A probe station used to test Microsoft’s Azure Cobalt system-on-chip. Image: Microsoft

“Maya is the first fully liquid-cooled server processor built by Microsoft,” explains Borkar. “The goal here was to enable a higher density of servers at higher efficiency. Because we’re reimagining the entire stack, we intentionally thought about every layer, so these systems are actually going to fit into our current data center footprint.

It is important for Microsoft to get these AI servers up and running more quickly without having to take up space in data centers around the world. Microsoft created a unique rack to hold Maia server boards, complete with a “Sidekick” liquid chiller, which works like a radiator you’d find in your car or to cool the surface of Maia chips. A fancy gaming PC.

As well as sharing MX data types, Microsoft is also sharing its rack designs with its partners so they can use them on systems with other silicon. But the Maia chip designs won’t be shared more widely, with Microsoft keeping them in-house.

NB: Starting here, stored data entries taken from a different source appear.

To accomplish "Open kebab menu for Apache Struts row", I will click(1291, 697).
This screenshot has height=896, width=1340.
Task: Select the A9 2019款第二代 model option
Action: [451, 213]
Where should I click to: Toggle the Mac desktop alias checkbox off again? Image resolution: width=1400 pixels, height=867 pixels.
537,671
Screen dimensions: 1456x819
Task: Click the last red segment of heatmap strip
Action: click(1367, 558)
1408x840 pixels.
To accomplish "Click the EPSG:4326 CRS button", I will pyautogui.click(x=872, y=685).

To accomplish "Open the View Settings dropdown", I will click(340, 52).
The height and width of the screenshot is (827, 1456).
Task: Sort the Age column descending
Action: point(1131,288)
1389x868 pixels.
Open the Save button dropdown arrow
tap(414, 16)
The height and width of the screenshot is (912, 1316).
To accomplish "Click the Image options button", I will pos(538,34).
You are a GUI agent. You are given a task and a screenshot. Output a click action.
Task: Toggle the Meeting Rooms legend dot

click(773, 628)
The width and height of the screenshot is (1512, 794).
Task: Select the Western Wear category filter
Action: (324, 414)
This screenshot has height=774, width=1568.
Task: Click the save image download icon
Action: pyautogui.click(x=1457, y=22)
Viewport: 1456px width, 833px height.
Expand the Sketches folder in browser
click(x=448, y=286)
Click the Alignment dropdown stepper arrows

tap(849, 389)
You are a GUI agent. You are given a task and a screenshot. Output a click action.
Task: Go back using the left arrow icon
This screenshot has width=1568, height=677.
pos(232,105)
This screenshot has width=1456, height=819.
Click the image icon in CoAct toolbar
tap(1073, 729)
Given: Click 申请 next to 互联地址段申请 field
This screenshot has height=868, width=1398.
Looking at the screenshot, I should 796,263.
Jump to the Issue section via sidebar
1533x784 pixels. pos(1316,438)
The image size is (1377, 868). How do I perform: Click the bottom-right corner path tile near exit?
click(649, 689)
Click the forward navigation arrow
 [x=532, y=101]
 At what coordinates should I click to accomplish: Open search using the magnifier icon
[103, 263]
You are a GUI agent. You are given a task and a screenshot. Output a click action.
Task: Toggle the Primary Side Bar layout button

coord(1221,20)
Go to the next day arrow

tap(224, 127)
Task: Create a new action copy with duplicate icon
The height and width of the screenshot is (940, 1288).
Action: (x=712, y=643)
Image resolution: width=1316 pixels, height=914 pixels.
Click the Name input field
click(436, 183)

Maia 100 is currently being tested on GPT 3.5 Turbo, the same model that powers ChatGPT, Bing AI workloads, and GitHub Copilot. Microsoft is in the early stages of deployment and, like Cobalt, is not yet ready to release exact Maia specifications or performance benchmarks.

Maia 100 server rack and “Sidekick” cooling. Image: Microsoft

This makes it difficult to understand how the Maia will compare to Nvidia’s popular H100 GPU, the recently announced H200, or even AMD’s latest MI300X. Borkar didn’t want to discuss the comparisons, instead reiterating that partnerships with Nvidia and AMD are still very important to the future of Azure’s AI cloud. Borkar says, “At the scale at which the cloud operates, it is really important to optimize and integrate every layer of the stack, maximize performance, diversify the supply chain, and obviously give our customers infrastructure options. ”

Diversification of supply chains is important for Microsoft, especially since Nvidia is the dominant supplier of AI server chips right now and companies are rushing to buy these chips. Estimates suggest that OpenAI needs more than 30,000 of Nvidia’s older A100 GPUs to commercialize ChatGPT, so Microsoft’s own chips could help lower the cost of AI for its customers. Microsoft also developed these chips for its own Azure cloud workloads, rather than selling them to others like Nvidia, AMD, Intel, and Qualcomm.

“I see it as a complement, not a competition with them,” Borkar insists. “Today we have both Intel and AMD in our cloud compute, and similarly on AI we are announcing AMD. Where we already have Nvidia today. These partners are very important to our infrastructure, and we really want to give our customers options.”

You may have seen the Maya 100 and Cobalt 100 nomenclature, which suggests that Microsoft is already designing second-generation versions of these chips. “It’s a series, it’s not just 100 and it’s over… but we’re not going to share our roadmaps,” says Borkar. It’s not yet clear how often Microsoft will release new versions of Maia and Cobalt. version will deliver, but given the speed of AI I wouldn’t be surprised to see a Maia 100 successor arrive at a similar pace to Nvidia’s H200 announcement (about 20 months).

The key thing now will be how quickly Microsoft implements Maia to accelerate the rollout of its broader AI ambitions, and how these chips will impact pricing for access to AI cloud services. Microsoft isn’t ready to talk about this new server pricing just yet, but we’ve already seen the company quietly launch its Copilot for Microsoft 365 at a premium of $30 per user, per month.

Copilot for Microsoft 365 is currently limited to Microsoft’s largest customers only, with enterprise users having to commit to at least 300 users to join the roster of its new AI-powered Office assistant. As Microsoft moves forward with even more Copilot features and a Bing Chat rebranding this week, Maia may soon help balance demand for the AI ​​chips that power these new experiences.